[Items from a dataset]

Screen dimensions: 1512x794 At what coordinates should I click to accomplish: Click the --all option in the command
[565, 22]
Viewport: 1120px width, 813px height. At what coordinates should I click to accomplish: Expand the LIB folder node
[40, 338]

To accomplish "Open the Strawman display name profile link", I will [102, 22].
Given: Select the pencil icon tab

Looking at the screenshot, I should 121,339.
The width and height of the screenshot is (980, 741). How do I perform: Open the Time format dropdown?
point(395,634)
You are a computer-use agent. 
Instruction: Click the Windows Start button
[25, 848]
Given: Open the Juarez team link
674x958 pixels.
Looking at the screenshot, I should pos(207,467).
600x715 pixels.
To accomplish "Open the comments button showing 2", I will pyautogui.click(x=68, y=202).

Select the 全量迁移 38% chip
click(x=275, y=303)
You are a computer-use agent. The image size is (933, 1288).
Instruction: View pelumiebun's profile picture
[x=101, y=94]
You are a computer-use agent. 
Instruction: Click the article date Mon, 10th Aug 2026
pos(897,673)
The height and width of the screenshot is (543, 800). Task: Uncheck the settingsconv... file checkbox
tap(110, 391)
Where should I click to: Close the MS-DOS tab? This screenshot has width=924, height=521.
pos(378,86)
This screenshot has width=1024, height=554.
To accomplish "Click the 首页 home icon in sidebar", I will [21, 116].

-- PROBLEM REQUIREMENTS --
Copy the entries above exactly, so that each line matches the original.

-- SOLUTION TO THIS EXERCISE --
Screen dimensions: 1512x794 At what coordinates should I click to accomplish: Click the --all option in the command
[565, 22]
Viewport: 1120px width, 813px height. At what coordinates should I click to accomplish: Expand the LIB folder node
[40, 338]

To accomplish "Open the Strawman display name profile link", I will [102, 22].
Given: Select the pencil icon tab

Looking at the screenshot, I should 121,339.
The width and height of the screenshot is (980, 741). How do I perform: Open the Time format dropdown?
point(395,634)
You are a computer-use agent. 
Instruction: Click the Windows Start button
[25, 848]
Given: Open the Juarez team link
674x958 pixels.
Looking at the screenshot, I should pos(207,467).
600x715 pixels.
To accomplish "Open the comments button showing 2", I will pyautogui.click(x=68, y=202).

Select the 全量迁移 38% chip
click(x=275, y=303)
You are a computer-use agent. The image size is (933, 1288).
Instruction: View pelumiebun's profile picture
[x=101, y=94]
You are a computer-use agent. 
Instruction: Click the article date Mon, 10th Aug 2026
pos(897,673)
The height and width of the screenshot is (543, 800). Task: Uncheck the settingsconv... file checkbox
tap(110, 391)
Where should I click to: Close the MS-DOS tab? This screenshot has width=924, height=521.
pos(378,86)
This screenshot has width=1024, height=554.
To accomplish "Click the 首页 home icon in sidebar", I will [21, 116].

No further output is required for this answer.